Recuerdo haberme reído hasta que me dolió el abdomen con sus primeros specials, y esa mezcla de control absoluto y aparente fragilidad me atrapó desde el principio. En los inicios, John Mulaney construía chistes como pequeñas piezas de relojería: frases precisas, cadencias casi
musicales y remates que caían como un golpe seco. Su humor era pulcro, lleno de observaciones cotidianas llevadas al extremo y personajes recurrentes que funcionaban como
ganchos —esa voz aguda que dramatiza anécdotas, ese modo de convertir lo mundano en teatro—. «New in Town» y «The Comeback Kid» muestran esa artesanía: textos bien armados, un dominio absoluto del ritmo y la sensación de ver a alguien que practica cada sílaba hasta que suena perfecta.

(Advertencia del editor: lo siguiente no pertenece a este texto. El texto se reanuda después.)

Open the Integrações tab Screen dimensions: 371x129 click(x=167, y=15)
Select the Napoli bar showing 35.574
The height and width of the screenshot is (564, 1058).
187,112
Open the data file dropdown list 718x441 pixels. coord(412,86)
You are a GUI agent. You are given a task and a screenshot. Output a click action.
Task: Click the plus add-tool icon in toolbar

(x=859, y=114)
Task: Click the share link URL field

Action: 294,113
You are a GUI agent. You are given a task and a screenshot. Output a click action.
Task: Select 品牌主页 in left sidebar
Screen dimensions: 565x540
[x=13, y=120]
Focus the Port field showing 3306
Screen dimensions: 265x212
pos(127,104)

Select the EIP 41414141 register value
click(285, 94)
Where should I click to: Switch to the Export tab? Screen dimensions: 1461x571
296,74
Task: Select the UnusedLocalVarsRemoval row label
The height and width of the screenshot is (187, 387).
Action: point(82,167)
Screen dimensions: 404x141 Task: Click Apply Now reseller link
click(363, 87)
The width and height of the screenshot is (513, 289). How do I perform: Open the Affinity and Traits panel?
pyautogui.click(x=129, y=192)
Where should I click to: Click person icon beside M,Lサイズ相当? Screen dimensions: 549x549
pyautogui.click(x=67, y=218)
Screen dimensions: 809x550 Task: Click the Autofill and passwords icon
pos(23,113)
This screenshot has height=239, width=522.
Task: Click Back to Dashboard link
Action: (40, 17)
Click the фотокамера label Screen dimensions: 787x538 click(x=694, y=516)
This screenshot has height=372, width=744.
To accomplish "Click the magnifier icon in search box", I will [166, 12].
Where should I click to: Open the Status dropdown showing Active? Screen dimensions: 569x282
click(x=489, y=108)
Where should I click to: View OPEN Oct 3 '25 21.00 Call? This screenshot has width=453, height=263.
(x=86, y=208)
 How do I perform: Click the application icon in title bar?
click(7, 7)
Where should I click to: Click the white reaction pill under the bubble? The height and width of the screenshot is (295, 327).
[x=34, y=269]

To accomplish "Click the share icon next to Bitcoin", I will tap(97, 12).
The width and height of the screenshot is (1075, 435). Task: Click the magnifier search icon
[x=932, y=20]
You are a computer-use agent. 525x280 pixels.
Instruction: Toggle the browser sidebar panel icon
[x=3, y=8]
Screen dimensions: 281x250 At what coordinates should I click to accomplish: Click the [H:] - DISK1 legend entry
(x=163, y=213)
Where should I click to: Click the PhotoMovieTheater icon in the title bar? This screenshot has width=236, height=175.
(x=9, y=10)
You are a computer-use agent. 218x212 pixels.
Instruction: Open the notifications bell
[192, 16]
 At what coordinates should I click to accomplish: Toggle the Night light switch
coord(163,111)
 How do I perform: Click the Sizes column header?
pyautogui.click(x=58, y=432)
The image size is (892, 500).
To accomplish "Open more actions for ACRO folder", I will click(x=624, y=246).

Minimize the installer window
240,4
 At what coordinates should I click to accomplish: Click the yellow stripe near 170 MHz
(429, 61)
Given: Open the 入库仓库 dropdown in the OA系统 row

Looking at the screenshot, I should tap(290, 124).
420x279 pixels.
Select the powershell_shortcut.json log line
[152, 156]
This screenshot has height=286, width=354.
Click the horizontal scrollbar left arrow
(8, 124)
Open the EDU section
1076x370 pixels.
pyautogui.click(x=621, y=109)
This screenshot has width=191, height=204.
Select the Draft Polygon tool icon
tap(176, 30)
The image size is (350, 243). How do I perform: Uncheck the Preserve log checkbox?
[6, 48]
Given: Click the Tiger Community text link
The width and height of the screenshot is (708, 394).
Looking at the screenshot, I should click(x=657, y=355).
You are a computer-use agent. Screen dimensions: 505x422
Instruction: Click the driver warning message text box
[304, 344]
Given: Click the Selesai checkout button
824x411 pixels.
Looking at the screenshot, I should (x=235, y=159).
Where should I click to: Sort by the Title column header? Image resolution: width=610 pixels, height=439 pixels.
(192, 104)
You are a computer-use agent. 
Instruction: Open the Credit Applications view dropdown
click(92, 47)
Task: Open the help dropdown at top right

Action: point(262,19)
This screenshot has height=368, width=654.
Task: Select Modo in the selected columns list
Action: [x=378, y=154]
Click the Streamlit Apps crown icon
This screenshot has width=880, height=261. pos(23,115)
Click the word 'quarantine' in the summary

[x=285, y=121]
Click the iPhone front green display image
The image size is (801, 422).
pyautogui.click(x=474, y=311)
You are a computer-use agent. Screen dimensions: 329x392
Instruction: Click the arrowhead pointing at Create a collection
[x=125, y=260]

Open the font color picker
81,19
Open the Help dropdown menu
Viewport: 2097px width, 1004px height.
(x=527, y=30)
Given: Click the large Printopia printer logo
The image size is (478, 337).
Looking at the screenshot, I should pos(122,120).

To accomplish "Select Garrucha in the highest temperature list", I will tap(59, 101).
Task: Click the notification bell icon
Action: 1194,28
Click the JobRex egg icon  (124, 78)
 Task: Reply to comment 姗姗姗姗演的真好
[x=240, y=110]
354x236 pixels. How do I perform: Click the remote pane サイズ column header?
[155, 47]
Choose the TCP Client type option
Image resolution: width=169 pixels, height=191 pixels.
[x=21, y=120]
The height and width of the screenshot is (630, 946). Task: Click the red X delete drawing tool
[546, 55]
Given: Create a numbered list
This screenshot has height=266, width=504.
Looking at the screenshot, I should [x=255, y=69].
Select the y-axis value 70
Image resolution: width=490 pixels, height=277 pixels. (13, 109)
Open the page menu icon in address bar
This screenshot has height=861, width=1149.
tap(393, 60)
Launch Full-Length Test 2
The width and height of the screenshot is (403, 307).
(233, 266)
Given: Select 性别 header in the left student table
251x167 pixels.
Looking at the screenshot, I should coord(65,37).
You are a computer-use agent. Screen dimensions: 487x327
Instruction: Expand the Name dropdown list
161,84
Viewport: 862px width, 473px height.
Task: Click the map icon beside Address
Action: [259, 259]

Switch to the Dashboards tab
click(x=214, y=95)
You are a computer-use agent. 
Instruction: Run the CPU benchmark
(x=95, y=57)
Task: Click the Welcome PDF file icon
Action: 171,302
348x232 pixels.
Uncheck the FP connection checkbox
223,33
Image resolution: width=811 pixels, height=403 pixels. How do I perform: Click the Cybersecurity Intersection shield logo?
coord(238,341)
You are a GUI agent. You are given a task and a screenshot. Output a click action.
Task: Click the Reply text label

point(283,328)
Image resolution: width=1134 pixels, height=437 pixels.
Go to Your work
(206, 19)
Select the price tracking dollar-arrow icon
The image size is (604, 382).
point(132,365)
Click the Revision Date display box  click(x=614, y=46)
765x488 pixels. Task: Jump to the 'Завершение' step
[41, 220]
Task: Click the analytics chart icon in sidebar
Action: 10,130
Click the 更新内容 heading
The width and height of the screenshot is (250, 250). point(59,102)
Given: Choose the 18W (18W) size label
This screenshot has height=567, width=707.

Con el tiempo noté cómo su comedia fue abriéndose a la vida real: la estructura seguía siendo impecable, pero los temas se hicieron más personales y, en ocasiones, más oscuros. Tras su éxito en programas y su fama viral, vinieron
experimentos como «John Mulaney & The Sack Lunch Bunch», que mostraron su amor por lo absurdo
infantil y por cierto
teatro musical, y luego specials donde la vulnerabilidad y la confesión toman más espacio. «Kid Gorgeous» mantiene la técnica, pero ya hay destellos de autoexamen; en «Baby J» la franqueza sobre adicciones, el paso por la terapia y el desgaste personal colorean cada chiste con
matices agridulces.
Hoy creo que su evolución no es tanto una ruptura como una expansión: conservó su precisión verbal y su timing, pero dejó entrar la imperfección humana. Eso lo hace más complejo y, a veces, más doloroso; reír con él ahora es también asomarse a sus
cicatrices. Me conmueve ver cómo alguien tan pulido decide mostrar las grietas, porque mejora la comedia y la vuelve, curiosamente, más verdadera.